[BEGIN Stored data]

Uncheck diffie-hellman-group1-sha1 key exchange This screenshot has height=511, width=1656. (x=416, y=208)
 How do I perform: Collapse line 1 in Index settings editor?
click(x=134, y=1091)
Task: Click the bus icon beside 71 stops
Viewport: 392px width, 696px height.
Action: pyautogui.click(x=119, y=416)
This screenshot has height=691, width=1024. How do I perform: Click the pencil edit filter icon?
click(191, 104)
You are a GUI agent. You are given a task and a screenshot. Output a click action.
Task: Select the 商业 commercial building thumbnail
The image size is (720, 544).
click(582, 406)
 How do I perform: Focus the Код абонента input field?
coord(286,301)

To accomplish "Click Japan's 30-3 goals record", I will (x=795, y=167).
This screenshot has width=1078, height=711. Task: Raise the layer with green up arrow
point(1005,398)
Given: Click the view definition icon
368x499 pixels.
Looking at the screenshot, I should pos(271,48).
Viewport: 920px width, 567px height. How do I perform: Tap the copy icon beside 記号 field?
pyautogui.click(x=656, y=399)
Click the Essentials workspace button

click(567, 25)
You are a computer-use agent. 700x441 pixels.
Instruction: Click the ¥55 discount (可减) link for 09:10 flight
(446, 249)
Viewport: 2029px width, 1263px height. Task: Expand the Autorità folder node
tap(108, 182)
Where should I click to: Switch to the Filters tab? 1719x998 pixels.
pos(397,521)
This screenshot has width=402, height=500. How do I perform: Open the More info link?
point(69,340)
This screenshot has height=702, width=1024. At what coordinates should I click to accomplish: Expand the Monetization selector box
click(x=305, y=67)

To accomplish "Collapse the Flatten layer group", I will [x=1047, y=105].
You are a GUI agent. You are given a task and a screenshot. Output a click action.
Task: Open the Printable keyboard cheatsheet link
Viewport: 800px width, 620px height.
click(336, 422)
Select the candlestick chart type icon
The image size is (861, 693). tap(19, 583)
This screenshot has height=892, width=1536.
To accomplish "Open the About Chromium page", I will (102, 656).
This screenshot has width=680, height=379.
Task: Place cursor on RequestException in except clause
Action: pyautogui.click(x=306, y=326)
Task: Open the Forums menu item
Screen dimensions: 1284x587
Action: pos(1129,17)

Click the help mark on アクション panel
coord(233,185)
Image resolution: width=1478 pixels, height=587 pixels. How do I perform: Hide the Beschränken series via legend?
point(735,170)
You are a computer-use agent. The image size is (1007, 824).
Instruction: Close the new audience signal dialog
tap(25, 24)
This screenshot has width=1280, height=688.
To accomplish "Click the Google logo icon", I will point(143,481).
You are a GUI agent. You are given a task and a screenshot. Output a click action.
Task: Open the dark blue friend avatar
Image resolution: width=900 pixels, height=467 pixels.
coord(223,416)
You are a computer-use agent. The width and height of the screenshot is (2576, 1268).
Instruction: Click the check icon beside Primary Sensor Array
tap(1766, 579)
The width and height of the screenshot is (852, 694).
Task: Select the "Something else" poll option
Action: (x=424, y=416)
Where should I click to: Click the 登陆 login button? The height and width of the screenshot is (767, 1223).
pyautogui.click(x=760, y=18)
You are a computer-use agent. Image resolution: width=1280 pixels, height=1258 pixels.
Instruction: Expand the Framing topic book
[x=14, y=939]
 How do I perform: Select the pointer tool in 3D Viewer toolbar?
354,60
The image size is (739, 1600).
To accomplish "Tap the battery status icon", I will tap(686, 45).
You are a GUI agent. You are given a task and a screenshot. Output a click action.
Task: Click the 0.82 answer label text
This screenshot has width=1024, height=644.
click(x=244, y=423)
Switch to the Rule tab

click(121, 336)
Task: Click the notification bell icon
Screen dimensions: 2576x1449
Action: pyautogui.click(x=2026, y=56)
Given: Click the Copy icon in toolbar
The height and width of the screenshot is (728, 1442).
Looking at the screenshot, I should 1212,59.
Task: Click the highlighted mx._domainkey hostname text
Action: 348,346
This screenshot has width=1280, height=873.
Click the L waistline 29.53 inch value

[END Stored data]

Required task
Write out each line of the records above, unchanged and in the same order, from the first record to the last.

Finished task
Uncheck diffie-hellman-group1-sha1 key exchange This screenshot has height=511, width=1656. (x=416, y=208)
 How do I perform: Collapse line 1 in Index settings editor?
click(x=134, y=1091)
Task: Click the bus icon beside 71 stops
Viewport: 392px width, 696px height.
Action: pyautogui.click(x=119, y=416)
This screenshot has height=691, width=1024. How do I perform: Click the pencil edit filter icon?
click(191, 104)
You are a GUI agent. You are given a task and a screenshot. Output a click action.
Task: Select the 商业 commercial building thumbnail
The image size is (720, 544).
click(582, 406)
 How do I perform: Focus the Код абонента input field?
coord(286,301)

To accomplish "Click Japan's 30-3 goals record", I will (x=795, y=167).
This screenshot has width=1078, height=711. Task: Raise the layer with green up arrow
point(1005,398)
Given: Click the view definition icon
368x499 pixels.
Looking at the screenshot, I should pos(271,48).
Viewport: 920px width, 567px height. How do I perform: Tap the copy icon beside 記号 field?
pyautogui.click(x=656, y=399)
Click the Essentials workspace button

click(567, 25)
You are a computer-use agent. 700x441 pixels.
Instruction: Click the ¥55 discount (可减) link for 09:10 flight
(446, 249)
Viewport: 2029px width, 1263px height. Task: Expand the Autorità folder node
tap(108, 182)
Where should I click to: Switch to the Filters tab? 1719x998 pixels.
pos(397,521)
This screenshot has width=402, height=500. How do I perform: Open the More info link?
point(69,340)
This screenshot has height=702, width=1024. At what coordinates should I click to accomplish: Expand the Monetization selector box
click(x=305, y=67)

To accomplish "Collapse the Flatten layer group", I will [x=1047, y=105].
You are a GUI agent. You are given a task and a screenshot. Output a click action.
Task: Open the Printable keyboard cheatsheet link
Viewport: 800px width, 620px height.
click(336, 422)
Select the candlestick chart type icon
The image size is (861, 693). tap(19, 583)
This screenshot has height=892, width=1536.
To accomplish "Open the About Chromium page", I will (102, 656).
This screenshot has width=680, height=379.
Task: Place cursor on RequestException in except clause
Action: pyautogui.click(x=306, y=326)
Task: Open the Forums menu item
Screen dimensions: 1284x587
Action: pos(1129,17)

Click the help mark on アクション panel
coord(233,185)
Image resolution: width=1478 pixels, height=587 pixels. How do I perform: Hide the Beschränken series via legend?
point(735,170)
You are a computer-use agent. The image size is (1007, 824).
Instruction: Close the new audience signal dialog
tap(25, 24)
This screenshot has width=1280, height=688.
To accomplish "Click the Google logo icon", I will point(143,481).
You are a GUI agent. You are given a task and a screenshot. Output a click action.
Task: Open the dark blue friend avatar
Image resolution: width=900 pixels, height=467 pixels.
coord(223,416)
You are a computer-use agent. The width and height of the screenshot is (2576, 1268).
Instruction: Click the check icon beside Primary Sensor Array
tap(1766, 579)
The width and height of the screenshot is (852, 694).
Task: Select the "Something else" poll option
Action: (x=424, y=416)
Where should I click to: Click the 登陆 login button? The height and width of the screenshot is (767, 1223).
pyautogui.click(x=760, y=18)
You are a computer-use agent. Image resolution: width=1280 pixels, height=1258 pixels.
Instruction: Expand the Framing topic book
[x=14, y=939]
 How do I perform: Select the pointer tool in 3D Viewer toolbar?
354,60
The image size is (739, 1600).
To accomplish "Tap the battery status icon", I will tap(686, 45).
You are a GUI agent. You are given a task and a screenshot. Output a click action.
Task: Click the 0.82 answer label text
This screenshot has width=1024, height=644.
click(x=244, y=423)
Switch to the Rule tab

click(121, 336)
Task: Click the notification bell icon
Screen dimensions: 2576x1449
Action: pyautogui.click(x=2026, y=56)
Given: Click the Copy icon in toolbar
The height and width of the screenshot is (728, 1442).
Looking at the screenshot, I should 1212,59.
Task: Click the highlighted mx._domainkey hostname text
Action: 348,346
This screenshot has width=1280, height=873.
Click the L waistline 29.53 inch value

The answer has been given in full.